* **Pixel coordinate grounding data**:
>>>>

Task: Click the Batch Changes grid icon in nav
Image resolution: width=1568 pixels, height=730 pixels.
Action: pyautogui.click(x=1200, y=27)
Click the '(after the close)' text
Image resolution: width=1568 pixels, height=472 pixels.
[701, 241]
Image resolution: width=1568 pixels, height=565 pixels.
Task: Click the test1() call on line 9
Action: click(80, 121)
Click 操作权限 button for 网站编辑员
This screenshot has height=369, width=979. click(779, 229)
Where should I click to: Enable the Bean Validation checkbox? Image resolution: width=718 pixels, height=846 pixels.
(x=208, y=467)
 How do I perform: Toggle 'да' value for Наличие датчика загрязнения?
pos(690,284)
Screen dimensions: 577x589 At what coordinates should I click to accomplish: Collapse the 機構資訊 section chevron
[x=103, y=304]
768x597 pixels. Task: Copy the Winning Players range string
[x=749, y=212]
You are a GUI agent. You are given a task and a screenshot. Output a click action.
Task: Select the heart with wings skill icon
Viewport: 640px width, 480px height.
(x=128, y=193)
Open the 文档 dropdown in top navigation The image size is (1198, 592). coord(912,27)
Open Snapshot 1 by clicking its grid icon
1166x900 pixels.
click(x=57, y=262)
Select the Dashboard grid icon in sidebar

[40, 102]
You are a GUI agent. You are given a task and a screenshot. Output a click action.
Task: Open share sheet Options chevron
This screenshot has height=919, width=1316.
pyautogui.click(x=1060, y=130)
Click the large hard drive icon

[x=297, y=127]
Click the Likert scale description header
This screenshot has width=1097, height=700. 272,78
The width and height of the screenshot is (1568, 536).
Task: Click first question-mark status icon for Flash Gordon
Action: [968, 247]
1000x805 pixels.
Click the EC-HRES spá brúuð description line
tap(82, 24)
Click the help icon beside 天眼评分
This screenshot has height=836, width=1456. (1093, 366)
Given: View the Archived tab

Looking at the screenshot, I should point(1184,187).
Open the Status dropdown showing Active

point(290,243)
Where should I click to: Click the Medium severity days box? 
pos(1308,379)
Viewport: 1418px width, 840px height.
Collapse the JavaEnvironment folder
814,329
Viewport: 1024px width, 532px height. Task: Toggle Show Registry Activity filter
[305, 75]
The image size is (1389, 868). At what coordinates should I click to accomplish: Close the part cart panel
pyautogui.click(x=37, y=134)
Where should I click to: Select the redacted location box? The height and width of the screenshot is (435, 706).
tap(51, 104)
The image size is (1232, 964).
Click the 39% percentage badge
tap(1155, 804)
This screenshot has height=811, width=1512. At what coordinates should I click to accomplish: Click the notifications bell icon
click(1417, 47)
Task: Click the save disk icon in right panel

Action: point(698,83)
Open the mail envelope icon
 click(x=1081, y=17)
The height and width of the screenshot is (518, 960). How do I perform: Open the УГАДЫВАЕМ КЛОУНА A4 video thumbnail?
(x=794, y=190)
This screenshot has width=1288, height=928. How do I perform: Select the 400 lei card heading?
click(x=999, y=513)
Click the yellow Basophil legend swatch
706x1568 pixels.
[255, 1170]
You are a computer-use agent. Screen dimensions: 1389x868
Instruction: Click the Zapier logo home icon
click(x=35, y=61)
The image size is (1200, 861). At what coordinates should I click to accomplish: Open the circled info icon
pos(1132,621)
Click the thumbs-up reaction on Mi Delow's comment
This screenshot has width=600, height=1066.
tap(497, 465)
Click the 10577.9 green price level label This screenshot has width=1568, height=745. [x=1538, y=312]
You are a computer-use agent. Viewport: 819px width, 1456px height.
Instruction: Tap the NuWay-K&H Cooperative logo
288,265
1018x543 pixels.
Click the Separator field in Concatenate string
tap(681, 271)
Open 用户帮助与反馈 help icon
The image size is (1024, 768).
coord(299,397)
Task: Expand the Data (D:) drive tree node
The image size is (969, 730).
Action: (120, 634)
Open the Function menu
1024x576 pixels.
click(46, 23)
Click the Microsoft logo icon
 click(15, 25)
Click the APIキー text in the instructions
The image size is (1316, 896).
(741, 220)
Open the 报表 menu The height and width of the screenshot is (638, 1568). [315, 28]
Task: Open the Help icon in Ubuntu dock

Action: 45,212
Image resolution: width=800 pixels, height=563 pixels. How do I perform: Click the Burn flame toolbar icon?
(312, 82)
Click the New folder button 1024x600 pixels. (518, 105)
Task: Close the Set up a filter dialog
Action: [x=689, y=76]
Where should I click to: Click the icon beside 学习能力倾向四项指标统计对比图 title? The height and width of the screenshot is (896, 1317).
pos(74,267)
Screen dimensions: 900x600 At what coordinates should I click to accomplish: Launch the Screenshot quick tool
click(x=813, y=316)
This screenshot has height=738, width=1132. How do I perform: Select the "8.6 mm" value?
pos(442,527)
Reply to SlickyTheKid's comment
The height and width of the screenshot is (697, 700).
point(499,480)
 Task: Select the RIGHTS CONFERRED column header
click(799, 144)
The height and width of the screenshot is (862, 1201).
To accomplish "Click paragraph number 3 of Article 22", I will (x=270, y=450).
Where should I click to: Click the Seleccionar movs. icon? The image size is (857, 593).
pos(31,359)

<<<<

* **Task directions**:
Among the entries above, how many lines hold the string "computer"? Give the number by itself.

* **Answer for this exercise**:
2